Most of us have a set of questions we run through with all candidates (If you don’t, you should). But you don’t want to come across as a robot, right?
Know your goals for the conversation beforehand and adjust the questions accordingly.
Are you looking for information about their background and roles in a particular industry? Are there topics to avoid during this interview? If so, write them down, and make sure you steer clear of those topics.
Ask the hiring manager to clarify jargon or abbreviations for highly specialized skills if you need to. What are some comparable skills or tools that demonstrate similar skills? You don’t need to be an expert, but you don’t want to pass on a good candidate by mistake.
Have your timeline and next steps ready. Plan this ahead of time and make sure it is realistic. If there are several interview rounds, check vacation schedules and let the candidate know what to expect.
Ask the Right Questions
Asking the right questions is an art. It is about having your standardized set of questions and a plan B and C.
According to studies, half of us are introverts, and half, are extroverts. You will know your candidate is one or the other within the first few questions. An introvert may undersell their skills and give you direct answers. An extrovert may be excellent at thinking on their fit and have a refined sales pitch.
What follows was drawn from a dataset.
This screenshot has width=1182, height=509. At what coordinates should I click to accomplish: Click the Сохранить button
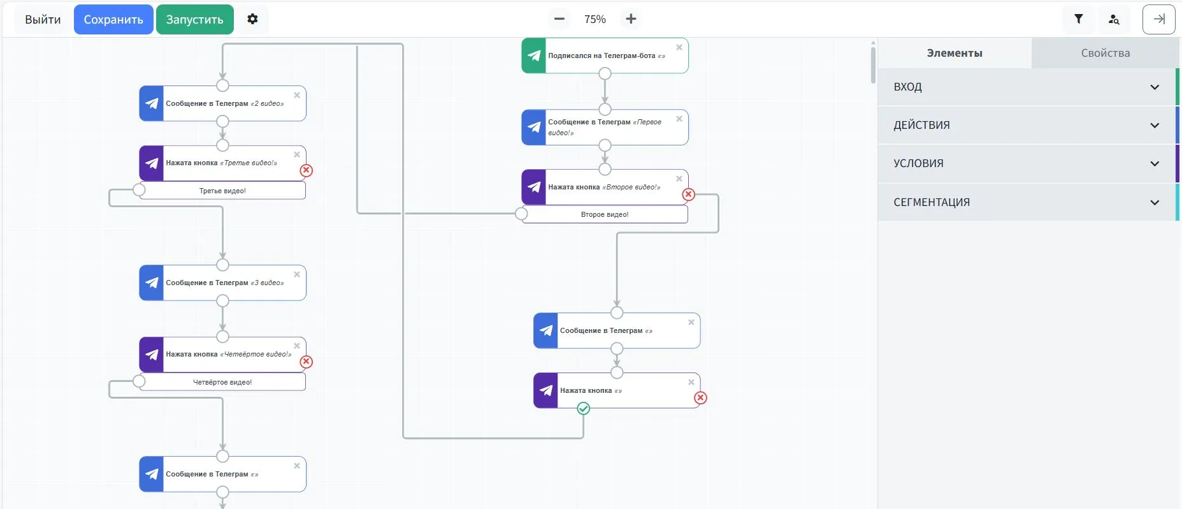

Interestingly, extroverts tend to like professions like HR. So “clicking” with a candidate in the first few minutes may be just a matter of personality. Skip the small talk if your candidate is an introvert; or think of ways to redirect the conversation if an extrovert goes on a tangent.
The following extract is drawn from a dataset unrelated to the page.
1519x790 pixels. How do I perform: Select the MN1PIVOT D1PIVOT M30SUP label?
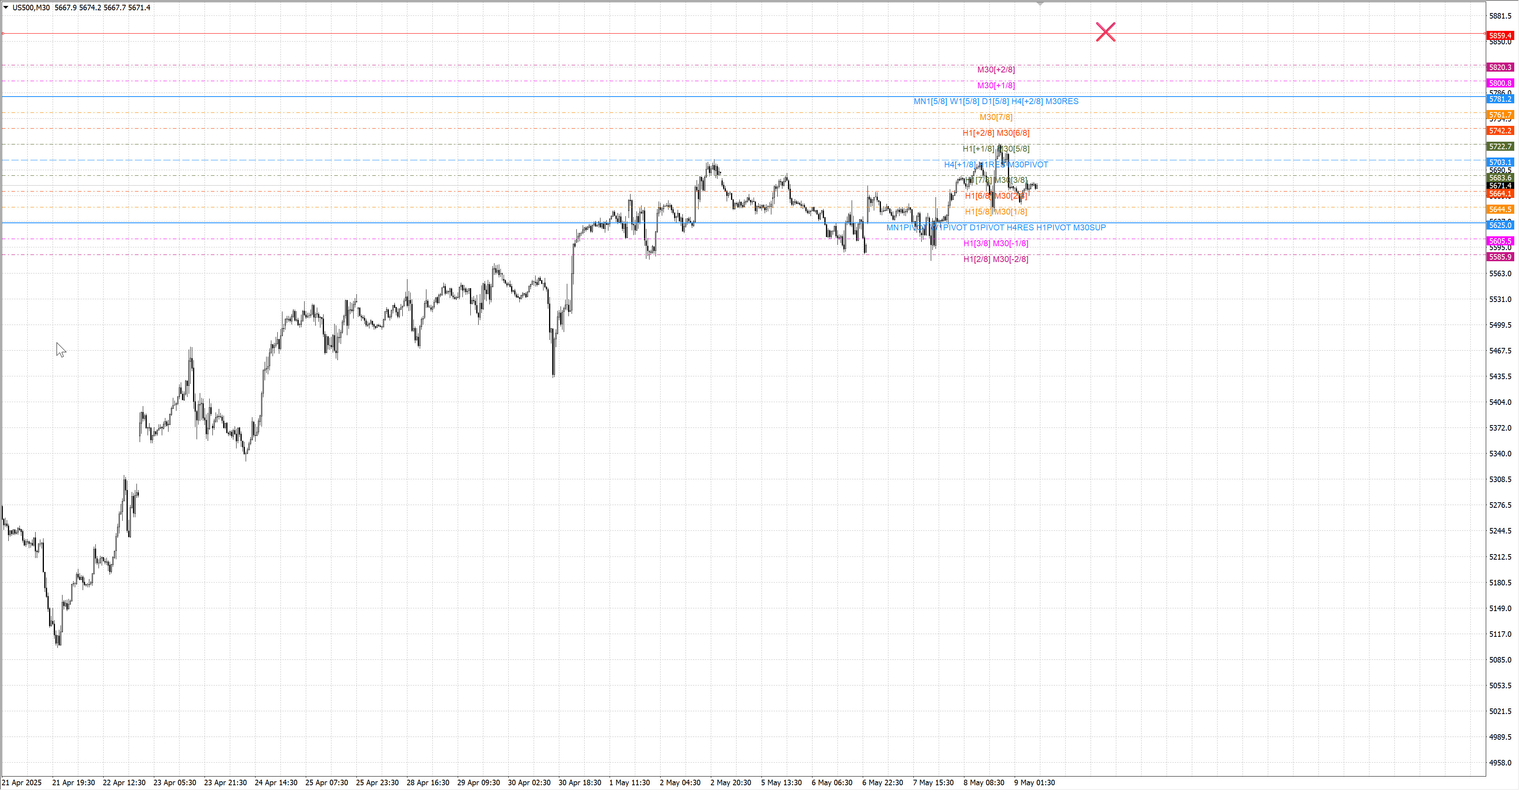[995, 228]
Make sure you are asking open-ended questions. You want your candidate to think about their answers instead of just giving you the first thing that comes to mind. Instead of asking, “Did you enjoy working there?” try asking something along the lines of, “What was your favorite part about working there?” This will give you a better insight into who they are as individuals.
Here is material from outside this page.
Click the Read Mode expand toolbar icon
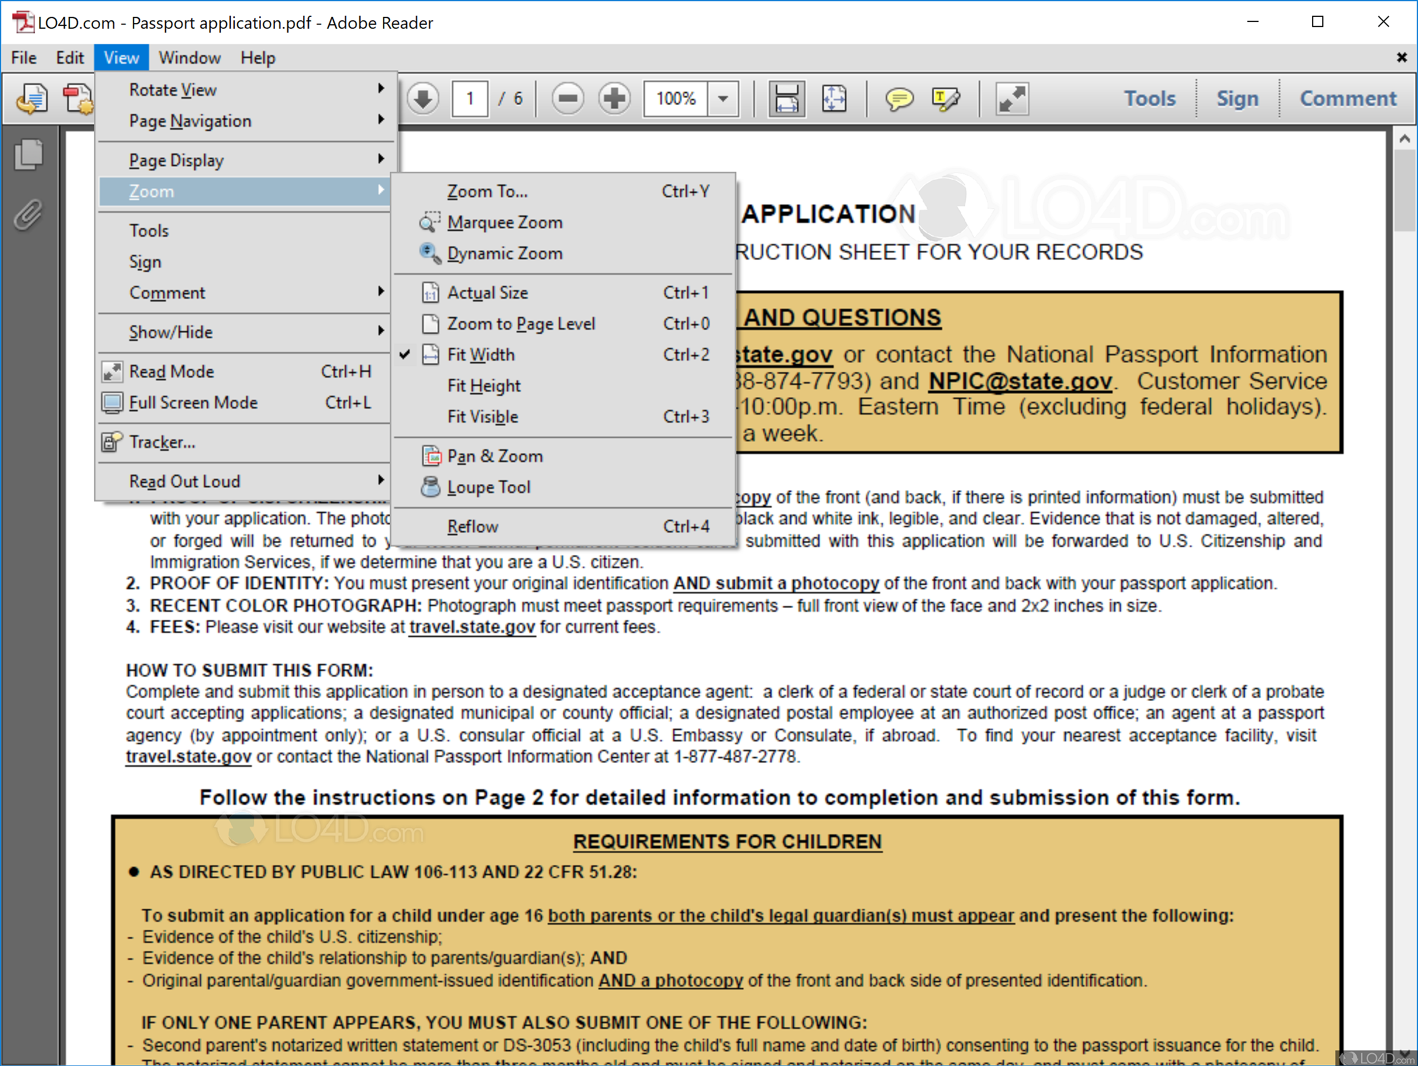1418x1066 pixels. (x=1012, y=99)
In short, have a plan to get to know the candidates beyond the initial impression.
Bridge the age and experience gap
Are you interviewing someone older, younger, more experienced, or less experienced than you? Start by finding common ground. You can find commonality in where they grew up, their school, and a course or certificate. Finding something familiar will help you get off on the right foot.
Age: Don’t bring up their age, don’t mention yours. This is not just a legal requirement. We all make assumptions about what comes with age (outdated skills) or youth (lack of know-how).
Empathy: If you see the gap, so do they. They are likely as uncomfortable as you. Show that you understand that life is unpredictable. Brilliant students can’t find a job right out of school, great people can get laid off, people come back to work after a long hiatus, and some take a step back in their careers.
Experience: This is where your previous research comes in handy and helps you ask questions that are on target. More experienced candidates will appreciate the opportunity to go deeper, and less experienced candidates will appreciate the chance to talk about something they know.
An interview is a conversation, not an interrogation. As the interviewer, you want to make your candidate feel comfortable. Pay attention to non-verbal clues – theirs and yours. Make eye contact, smile, and avoid distractions (we see you multi-taskers).
Be friendly, not intimidating. This is not the time to tell your interviewee why they should choose your company over others. Don’t be judgmental about what they say. Try not to interrupt or change the subject when they say something interesting or unexpected. Instead, use this as an opportunity for deeper questioning later in the conversation.
Enjoy the Conversation
Success as an interviewer is about finding ways to connect, listen, and learn about another human being. Ask the right questions, bridge the gap, and come to the interview with a genuine interest in the person across from you. Everything else comes after.